WHAT THE TASK REQUIRES. The answer must be every line from the entries below that contains "input".

DATA PROVIDED.
- - - - -
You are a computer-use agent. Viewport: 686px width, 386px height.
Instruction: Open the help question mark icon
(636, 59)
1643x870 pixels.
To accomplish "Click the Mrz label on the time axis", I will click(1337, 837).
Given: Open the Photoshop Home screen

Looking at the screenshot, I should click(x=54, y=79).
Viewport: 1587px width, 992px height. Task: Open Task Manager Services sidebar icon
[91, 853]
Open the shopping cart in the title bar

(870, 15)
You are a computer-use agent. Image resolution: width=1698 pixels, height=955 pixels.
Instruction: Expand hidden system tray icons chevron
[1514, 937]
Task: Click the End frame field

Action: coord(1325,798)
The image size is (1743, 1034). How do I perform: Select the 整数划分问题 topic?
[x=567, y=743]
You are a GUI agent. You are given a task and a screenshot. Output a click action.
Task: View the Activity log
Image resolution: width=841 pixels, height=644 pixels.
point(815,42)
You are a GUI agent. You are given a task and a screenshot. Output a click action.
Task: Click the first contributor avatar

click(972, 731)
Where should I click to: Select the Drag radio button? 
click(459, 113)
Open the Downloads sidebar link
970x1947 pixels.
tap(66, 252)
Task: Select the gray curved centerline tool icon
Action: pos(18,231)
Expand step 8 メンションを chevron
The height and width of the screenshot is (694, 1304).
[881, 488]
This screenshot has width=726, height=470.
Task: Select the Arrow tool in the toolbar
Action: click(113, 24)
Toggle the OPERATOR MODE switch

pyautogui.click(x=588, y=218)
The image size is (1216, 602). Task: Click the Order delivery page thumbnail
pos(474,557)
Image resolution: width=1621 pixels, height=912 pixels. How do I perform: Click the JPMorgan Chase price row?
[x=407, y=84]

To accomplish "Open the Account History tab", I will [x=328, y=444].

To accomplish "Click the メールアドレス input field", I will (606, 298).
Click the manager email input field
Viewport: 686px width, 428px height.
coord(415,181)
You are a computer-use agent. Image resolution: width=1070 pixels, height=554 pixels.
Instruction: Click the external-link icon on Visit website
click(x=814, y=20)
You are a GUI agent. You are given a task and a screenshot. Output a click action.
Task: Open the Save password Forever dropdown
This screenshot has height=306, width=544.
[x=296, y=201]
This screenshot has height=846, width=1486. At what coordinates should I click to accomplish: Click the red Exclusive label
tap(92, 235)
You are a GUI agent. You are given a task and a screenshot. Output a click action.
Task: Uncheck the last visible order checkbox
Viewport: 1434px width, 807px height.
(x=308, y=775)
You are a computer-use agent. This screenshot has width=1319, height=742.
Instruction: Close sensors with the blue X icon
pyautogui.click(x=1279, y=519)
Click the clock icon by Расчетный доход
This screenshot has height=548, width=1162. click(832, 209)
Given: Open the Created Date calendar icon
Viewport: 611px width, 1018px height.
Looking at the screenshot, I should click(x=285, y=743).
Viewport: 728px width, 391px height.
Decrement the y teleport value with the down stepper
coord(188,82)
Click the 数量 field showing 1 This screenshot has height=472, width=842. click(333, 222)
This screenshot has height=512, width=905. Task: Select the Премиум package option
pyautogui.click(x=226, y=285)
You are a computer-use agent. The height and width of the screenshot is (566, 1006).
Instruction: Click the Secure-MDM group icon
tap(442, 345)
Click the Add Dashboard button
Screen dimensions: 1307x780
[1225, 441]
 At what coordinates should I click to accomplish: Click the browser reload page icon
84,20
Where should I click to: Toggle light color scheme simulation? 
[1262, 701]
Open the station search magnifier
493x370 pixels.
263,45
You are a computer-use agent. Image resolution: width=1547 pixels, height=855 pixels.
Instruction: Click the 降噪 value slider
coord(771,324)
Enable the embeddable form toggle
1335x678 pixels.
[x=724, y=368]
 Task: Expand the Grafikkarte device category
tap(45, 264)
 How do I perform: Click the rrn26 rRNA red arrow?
- - - - -
EXERCISE RESULT.
To accomplish "Click the メールアドレス input field", I will (606, 298).
Click the manager email input field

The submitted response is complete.